**Request:**
Please report every line of the material below that contains the word "pixels". Case matters.

------------------------------------

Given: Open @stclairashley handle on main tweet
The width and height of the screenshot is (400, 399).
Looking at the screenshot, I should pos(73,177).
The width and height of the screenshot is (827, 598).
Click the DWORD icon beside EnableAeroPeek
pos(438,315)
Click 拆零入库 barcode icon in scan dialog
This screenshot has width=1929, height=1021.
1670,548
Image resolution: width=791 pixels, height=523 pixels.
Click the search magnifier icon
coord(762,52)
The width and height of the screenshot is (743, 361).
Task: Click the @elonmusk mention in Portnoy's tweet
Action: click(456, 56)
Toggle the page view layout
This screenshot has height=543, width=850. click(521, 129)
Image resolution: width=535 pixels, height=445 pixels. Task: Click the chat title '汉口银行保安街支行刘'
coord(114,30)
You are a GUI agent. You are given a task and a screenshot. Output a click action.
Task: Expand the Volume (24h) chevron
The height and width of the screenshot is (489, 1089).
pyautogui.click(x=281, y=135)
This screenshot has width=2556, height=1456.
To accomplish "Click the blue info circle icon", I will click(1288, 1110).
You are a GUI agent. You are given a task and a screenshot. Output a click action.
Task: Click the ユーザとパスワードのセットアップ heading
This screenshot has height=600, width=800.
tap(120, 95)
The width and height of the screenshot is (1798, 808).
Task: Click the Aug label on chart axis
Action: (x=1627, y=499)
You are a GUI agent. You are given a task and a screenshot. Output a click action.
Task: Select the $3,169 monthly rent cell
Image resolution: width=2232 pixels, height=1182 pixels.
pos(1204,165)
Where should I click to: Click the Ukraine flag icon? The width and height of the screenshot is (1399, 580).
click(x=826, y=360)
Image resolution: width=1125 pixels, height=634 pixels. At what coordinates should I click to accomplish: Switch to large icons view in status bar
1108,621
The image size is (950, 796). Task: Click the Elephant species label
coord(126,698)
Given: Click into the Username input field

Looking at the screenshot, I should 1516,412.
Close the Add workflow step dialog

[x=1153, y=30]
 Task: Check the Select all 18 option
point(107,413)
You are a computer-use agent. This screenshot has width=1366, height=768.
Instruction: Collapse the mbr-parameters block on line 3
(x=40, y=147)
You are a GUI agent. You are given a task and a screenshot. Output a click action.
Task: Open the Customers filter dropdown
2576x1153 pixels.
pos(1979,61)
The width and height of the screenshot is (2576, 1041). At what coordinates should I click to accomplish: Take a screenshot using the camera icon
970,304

------------------------------------

**Exercise response:**
Image resolution: width=791 pixels, height=523 pixels.
Image resolution: width=535 pixels, height=445 pixels. Task: Click the chat title '汉口银行保安街支行刘'
Image resolution: width=2232 pixels, height=1182 pixels.
Image resolution: width=1125 pixels, height=634 pixels. At what coordinates should I click to accomplish: Switch to large icons view in status bar
2576x1153 pixels.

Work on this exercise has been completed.